U.S. President Joe Biden on Sept. 29 announced US$810 million in new funding to Pacific Island nations over the next decade as the U.S. seeks to counter Beijing’s growing influence in the region.

The meeting comes after Beijing and the Solomon Islands signed off on a security pact in April, which received strong pushback from the U.S., Australia, New Zealand, and Japan. Soloman Island’s prime minister Manasseh Sogavare also reportedly signalled hesitancy to sign any end-of-summit statement critical of China, according to Reuters.

Speaking to more than a dozen Pacific Islands leaders at a “first ever” summit in Washington D.C. on Sept. 29, Biden said his administration is committed to developing closer U.S.-Pacific Island partnerships, as well as bolstering U.S. presence in the region.

“A great deal of the history of our world is going to be written in the Indo-Pacific over the coming years and decades,” Biden said. “And the Pacific islands are a critical voice in shaping that future. And that’s why my administration has made it a priority to strengthen our partnership with your countries.”

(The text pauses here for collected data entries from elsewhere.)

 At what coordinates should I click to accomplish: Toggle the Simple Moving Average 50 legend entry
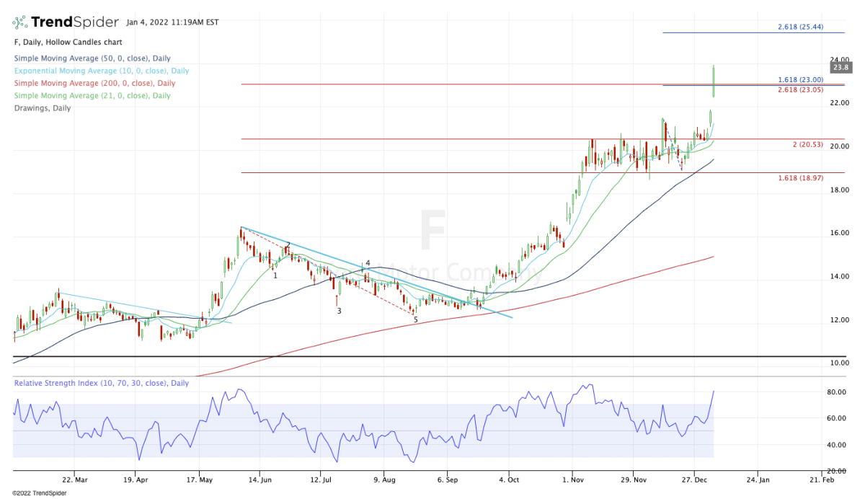[92, 58]

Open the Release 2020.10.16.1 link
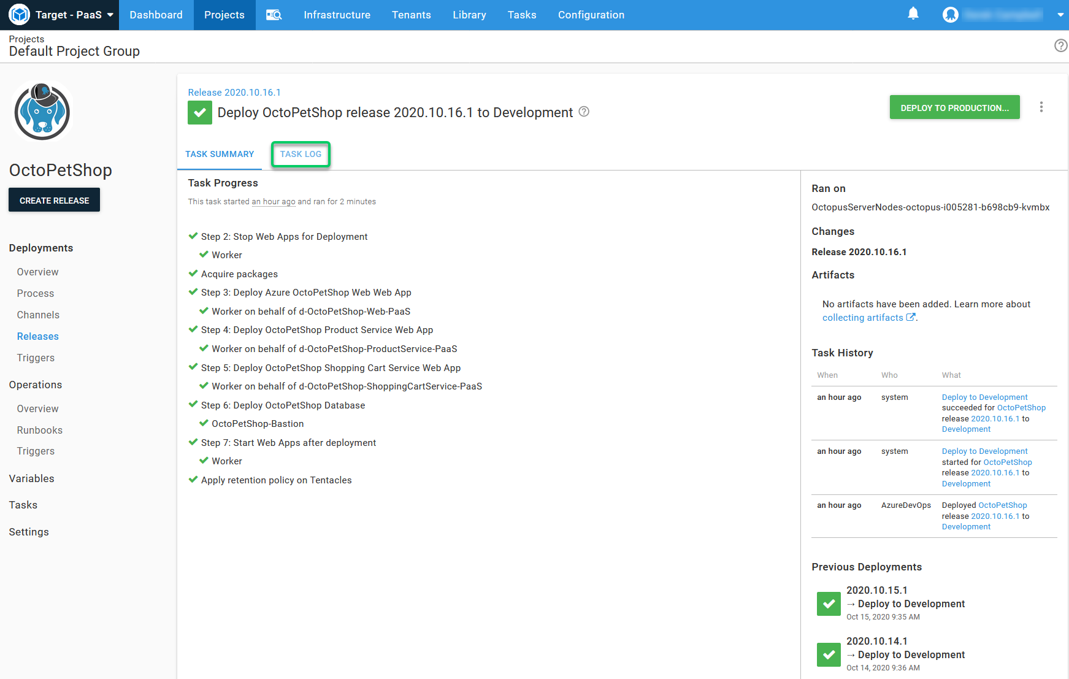[234, 93]
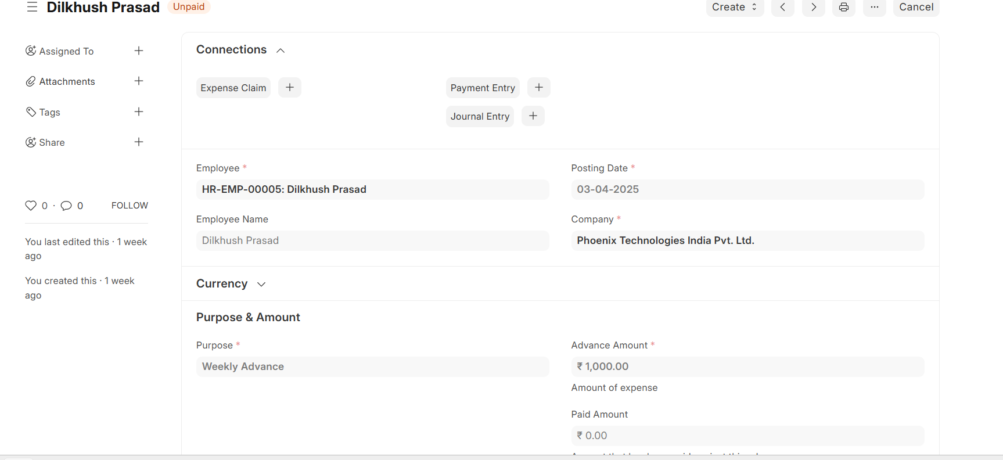Go to previous document arrow
The image size is (1003, 460).
(x=782, y=7)
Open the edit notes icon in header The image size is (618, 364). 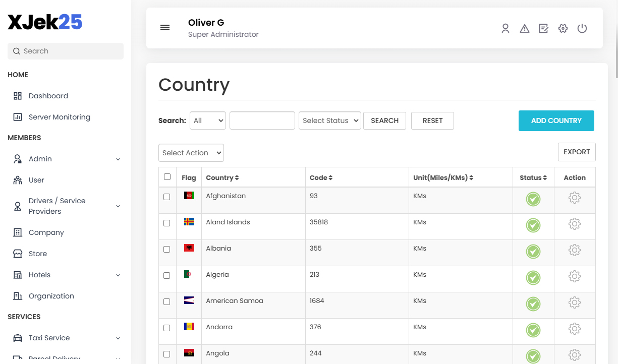543,29
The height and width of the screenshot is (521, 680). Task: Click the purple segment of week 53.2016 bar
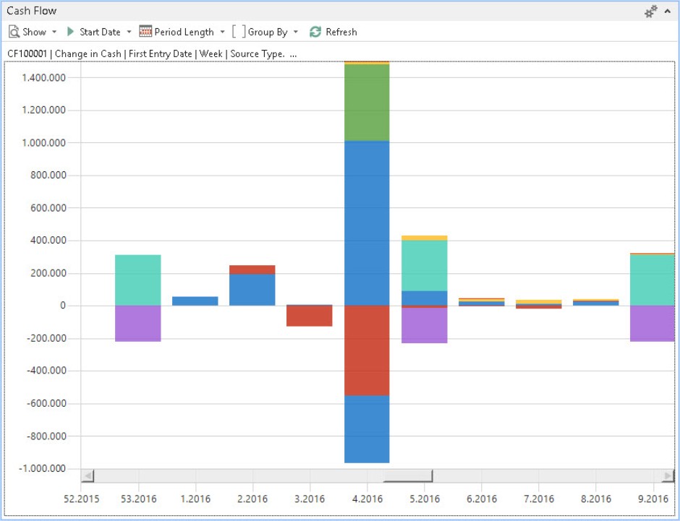pos(137,323)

“The United States has directly provided over $1.5 billion to support the Pacific Islands over the past decade and today has announced over $810 million in additional expanded programs.”

Biden said he wanted to show an “enduring commitment” to the pacific island nations adding that the “security of America, quite frankly, and the world depends on your security.”

Peace Corps, Coast Guard, NOAA and Defence to See Increase in the Region

Of the new funding, US$20 million will be used for the development of tourism for the Solomon Islands, while US$600 will support and develop the fisheries industry across the South Pacific over 10 years.

The Biden administration also released the “first-ever” Pacific Partnership strategy on Sept. 29, which is meant to compliment the earlier Indo-Pacific strategy.

Under the Pacific strategy, the U.S. will expand U.S. diplomatic missions from six to nine across the Pacific region, deploy additional personnel across, increase the presence of the U.S. Coast Guard, National Oceanic and Atmospheric Administration and Department of Defense in the area, and “lift” Pacific Islands out of the emergency phase of COVID-19. The U.S. will also return Peace Corps volunteer presence to Fiji, Tonga, Samoa, and Vanuatu this year and actively explore options for opening missions in other countries.

Crew members of the Coast Guard Cutter Glenn Harris
Crew members of the Coast Guard Cutter Glenn Harris pull a person from the water on April 13, 2021, after a 175-foot commercial lift boat capsized 8 miles south of Grand Isle, La. (U.S. Coast Guard via AP)

Biden said the U.S. would also recognise New Zealand realm countries the Cook Islands and Niue as “sovereign states,” which would allow both territories to develop diplomatic relations directly with the U.S.

This recognition would also make the Cook Islands and Niue eligible for some of the U.S. funding, according to Meg Keen, the director of the Pacific Islands program for the Australia-based Lowy Institute.

The White House said that U.S. embassies would also open in Tonga and Kiribati.

Blinken Optimistic Despite Sogavare’s Reported Hesitancy to Sign Declaration

Following reports that Soloman Island’s Sogavare would not sign any end-of-summit statement critical of China, U.S. Secretary of State Antony Blinken said that pacific leaders involved in the summit have “come together around a declaration of partnership between the U.S. and the Pacific, one that shows that we have a shared vision for the future and a determination to build that future together.”

“So I’m very pleased that we have this today, that we’ve agreed on it, and it will give us a road map for the work that we’re doing in the future.”

The Associated Press contributed to this report.